O documento enviado por Gilmar Mendes surpreendeu Marchionatti. Conforme o desembargador,
já existia um impasse com a extinção de, no máximo, 16 zonas eleitorais que seriam atingidas no Estado.
– Eu penso que ele deve ter
dado uma estimativa. Não há como extinguir um terço das zonas eleitorais no Estado. Aliás, já estamos tentando reverter a extinção das 16
que estariam correndo risco – sustenta.
De acordo com o presidente do TRE-RS, o TSE ainda precisa apreciar a justificativa da Corte gaúcha, que visa
manter o número atual de zonas eleitorais. O documento foi entregue no dia 18 de agosto a Mendes.
A resolução do TSE leva em conta, por exemplo,
o número mínimo de eleitores e o quociente habitacional da região para manter ou extinguir as atuais zonas.

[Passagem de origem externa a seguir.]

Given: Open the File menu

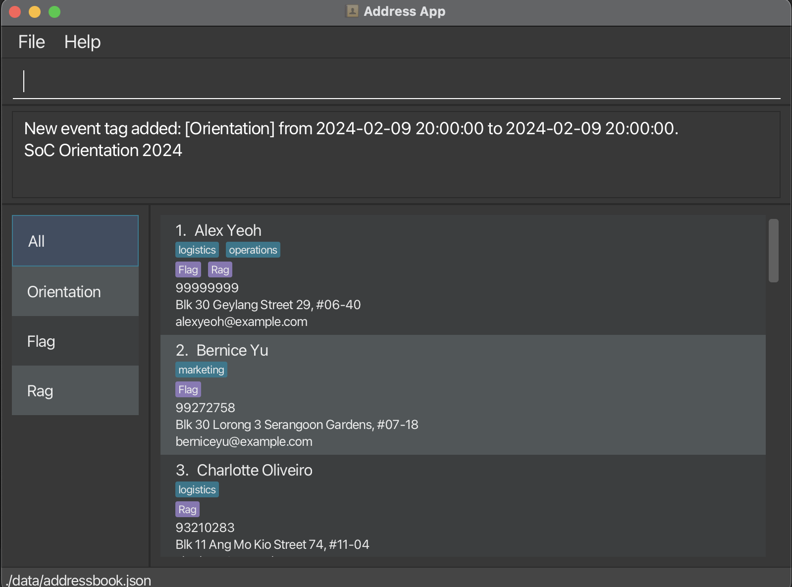Looking at the screenshot, I should [32, 42].
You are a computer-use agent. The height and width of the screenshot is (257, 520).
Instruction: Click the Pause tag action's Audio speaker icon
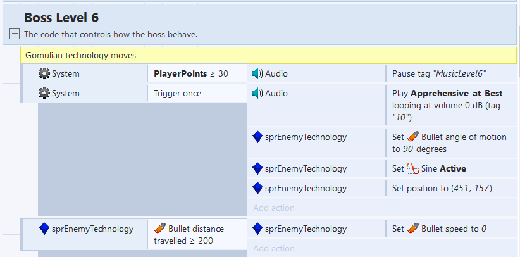click(x=257, y=74)
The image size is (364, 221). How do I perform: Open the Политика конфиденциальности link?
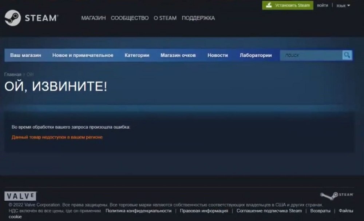pyautogui.click(x=138, y=211)
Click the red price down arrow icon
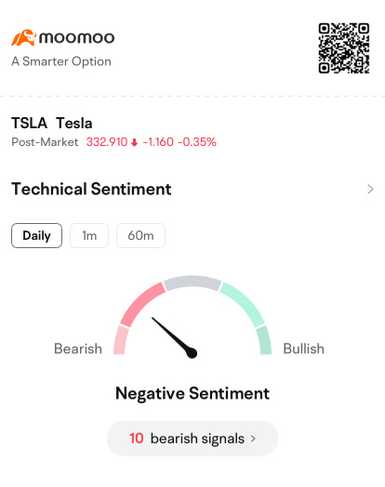Image resolution: width=385 pixels, height=487 pixels. (x=134, y=142)
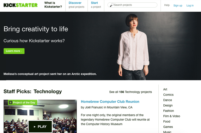This screenshot has width=201, height=133.
Task: Click the green Learn more button
Action: (x=14, y=51)
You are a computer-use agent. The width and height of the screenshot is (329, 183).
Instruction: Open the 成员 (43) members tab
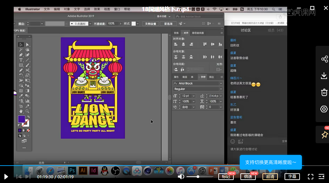pyautogui.click(x=275, y=30)
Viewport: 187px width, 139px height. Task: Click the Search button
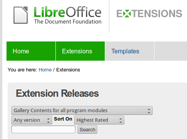pyautogui.click(x=87, y=129)
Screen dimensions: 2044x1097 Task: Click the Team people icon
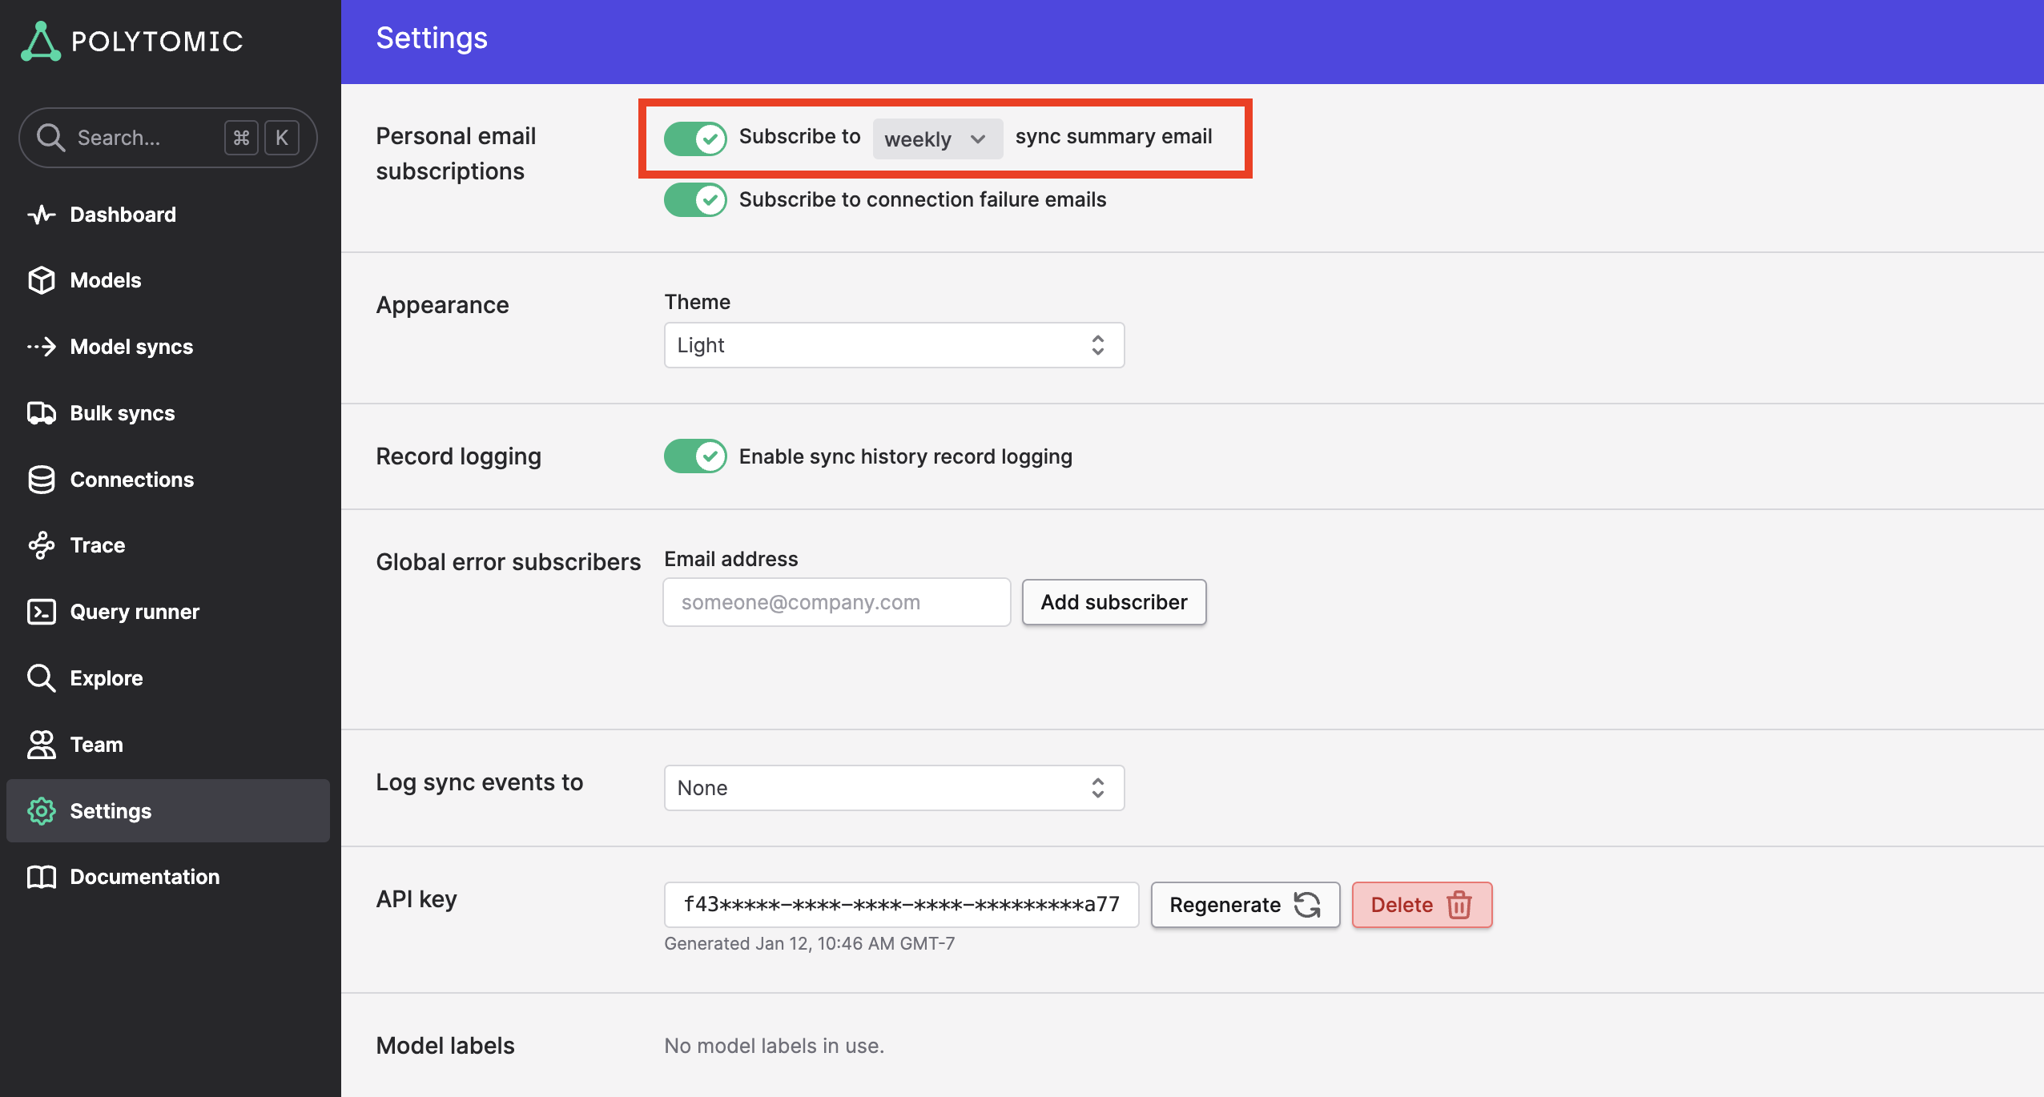coord(41,745)
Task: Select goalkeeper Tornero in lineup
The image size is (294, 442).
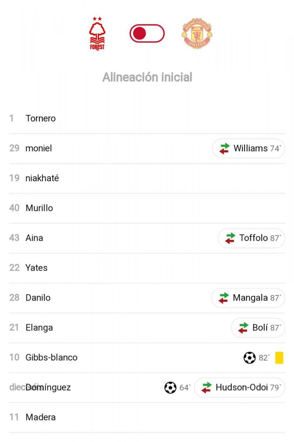Action: coord(41,118)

Confira as zonas eleitorais
que o TRE-RS afirma que correm risco de extinção:
Canoas, Cachoeirinha, Sapucaia do Sul, Mostardas ou Palmares do Sul, Flores da Cunha ou
São Marcos, Canela ou Gramado, Nova Petrópolis, Carlos Barbosa ou Garibaldi, Pinheiro Machado ou Piratini, Jaguari, Barra do Ribeiro, Taquari ou Teutônia ou Triunfo,
Não-Me-Toque ou Tapera, Constantina ou Nonoai ou Ronda Alta ou Sarandi, Rodeio Bonito e Feliz.